Stat 2000: Tips for Assignment 11
Published: Sun, 03/25/12
The final exam seminar will be on Sunday, April 15, 2012 from 9:00 am to 9:00 pm.
Please click
this link for more information about the seminar and to register if you
are interested:
If you ever want to look back over a previous tip I have sent, do note that all my tips can be found in my archive. Click this link to go straight to my archive:
Did you miss my Tips on How to Do Well in this Course? Click here
Did you miss my Tips for Assignment 10? Click here
If you are taking the course by Distance/Online (Sections D01, D02, etc.), click here for my tips for your Assignment 11.
If you are taking the course by classroom lecture (Sections A01, A02, etc.), click here for my tips for your Assignment 11.
Tips for Assignment 11 (Sections A01, A02, etc.)
There is no Assignment 11 for the classroom lecture sections.
Study Lesson 8 in my book, if you have it, to prepare for this assignment.
In question 1, the joint distribution is simply the joint proportions found by
dividing the appropriate cell count by the Grand Total, and the marginal
distribution is the marginal proportions found by dividing the
appropriate row or column total by the Grand Total. I discuss this in more
detail at the start of Lesson 8 in newer editions of my book.
Question 2 is playing with
the concepts I discuss in question 4 of Lesson 8.
In question 3, the hypotheses are a matter of deciding are they doing a test for independence or a test for homogeneity, as I discuss in newer editions of my book.
Question 4. To enter this
data in JMP. Click New Data Table. You will need a total of three columns.
Double-click Column 1 and name it "Music" and change the Data Type to
"Character" and the Modeling Type to "Nominal". Double click the space to the
right of the Music column to create a new column. Name that column "Movies" and
change the Data Type to "Character" and the Modeling Type to "Nominal". Double
click the space to the right of the Movies column to create a new column. Name
that column "Count" and keep the Data Type as "Numeric" but change the Modeling
Type to "Nominal".
Each row in the JMP data table is used to
enter the information for a particular cell of the two-way table.

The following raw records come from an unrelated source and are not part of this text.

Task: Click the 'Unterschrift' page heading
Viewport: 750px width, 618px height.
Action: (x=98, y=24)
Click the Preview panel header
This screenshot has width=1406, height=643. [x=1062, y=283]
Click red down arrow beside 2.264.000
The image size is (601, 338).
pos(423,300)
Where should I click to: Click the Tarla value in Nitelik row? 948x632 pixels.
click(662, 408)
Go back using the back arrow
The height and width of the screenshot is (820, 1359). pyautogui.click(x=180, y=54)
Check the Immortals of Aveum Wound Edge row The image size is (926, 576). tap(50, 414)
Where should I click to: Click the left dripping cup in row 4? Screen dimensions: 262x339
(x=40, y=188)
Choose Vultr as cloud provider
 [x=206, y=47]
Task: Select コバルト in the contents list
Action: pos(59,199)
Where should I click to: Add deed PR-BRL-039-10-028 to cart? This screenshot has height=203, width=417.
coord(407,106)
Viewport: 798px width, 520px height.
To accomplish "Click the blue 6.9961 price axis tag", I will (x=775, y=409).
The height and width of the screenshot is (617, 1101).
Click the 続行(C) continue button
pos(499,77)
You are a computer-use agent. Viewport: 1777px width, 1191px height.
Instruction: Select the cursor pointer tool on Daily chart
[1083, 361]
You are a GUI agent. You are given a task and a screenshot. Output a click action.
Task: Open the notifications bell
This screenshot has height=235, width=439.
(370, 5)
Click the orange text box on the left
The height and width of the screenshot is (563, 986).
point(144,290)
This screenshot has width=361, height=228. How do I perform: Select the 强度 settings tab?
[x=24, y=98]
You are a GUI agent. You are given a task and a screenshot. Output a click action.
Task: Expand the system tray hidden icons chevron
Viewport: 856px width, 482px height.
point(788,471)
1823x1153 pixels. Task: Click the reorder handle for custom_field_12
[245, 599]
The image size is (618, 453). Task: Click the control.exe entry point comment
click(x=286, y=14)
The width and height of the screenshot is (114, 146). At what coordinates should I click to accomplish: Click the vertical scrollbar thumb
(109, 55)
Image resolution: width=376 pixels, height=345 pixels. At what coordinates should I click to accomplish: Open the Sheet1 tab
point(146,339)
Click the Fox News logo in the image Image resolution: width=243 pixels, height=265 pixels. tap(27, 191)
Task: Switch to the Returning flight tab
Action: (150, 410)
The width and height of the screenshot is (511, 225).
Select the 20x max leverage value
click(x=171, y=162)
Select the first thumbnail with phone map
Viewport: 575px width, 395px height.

The first row
will represent the 1,1 cell; the second row will represent the 1,2 cell; etc.
For example, your 1,1 cell gives you the observed count for the young adults who
prefer Contemporary music and Action movies. In the JMP data table, in row 1
type "Contemporary" in the Music column, "Action" in the Movies column, and type
the given observed count in the "Count" column. Type the info for the 1,2 cell
into the second row of your JMP table. That is the observed count for the young
adults who prefer Contemporary music and Comedy movies, so you will type
"Contemporary" in the Music column, "Comedy" in the Movies column and the
observed count in the Count column. In the third row you will type Contemporary
in the Music column, Drama in the Movies column, and the observed count for the
1,3 cell in the Count column. Continue in this fashion all the way to the
sixteenth row where you will type "Rock" in the Music column, "Horror" in the
Movies column, and the observed count for the 4,4 cell in the Count
column.
You will notice that the first two columns
of the JMP table are used to specify which row and column of the two-way table
you are talking about, and the third column enters the observed count for that
particular cell.
Once you have entered in all the observed
counts, select Analyze, Fit Y By X. Select "Movies" and click "Y, Response",
select "Music" and click "X, Factor", and select "Count" and click "Freq".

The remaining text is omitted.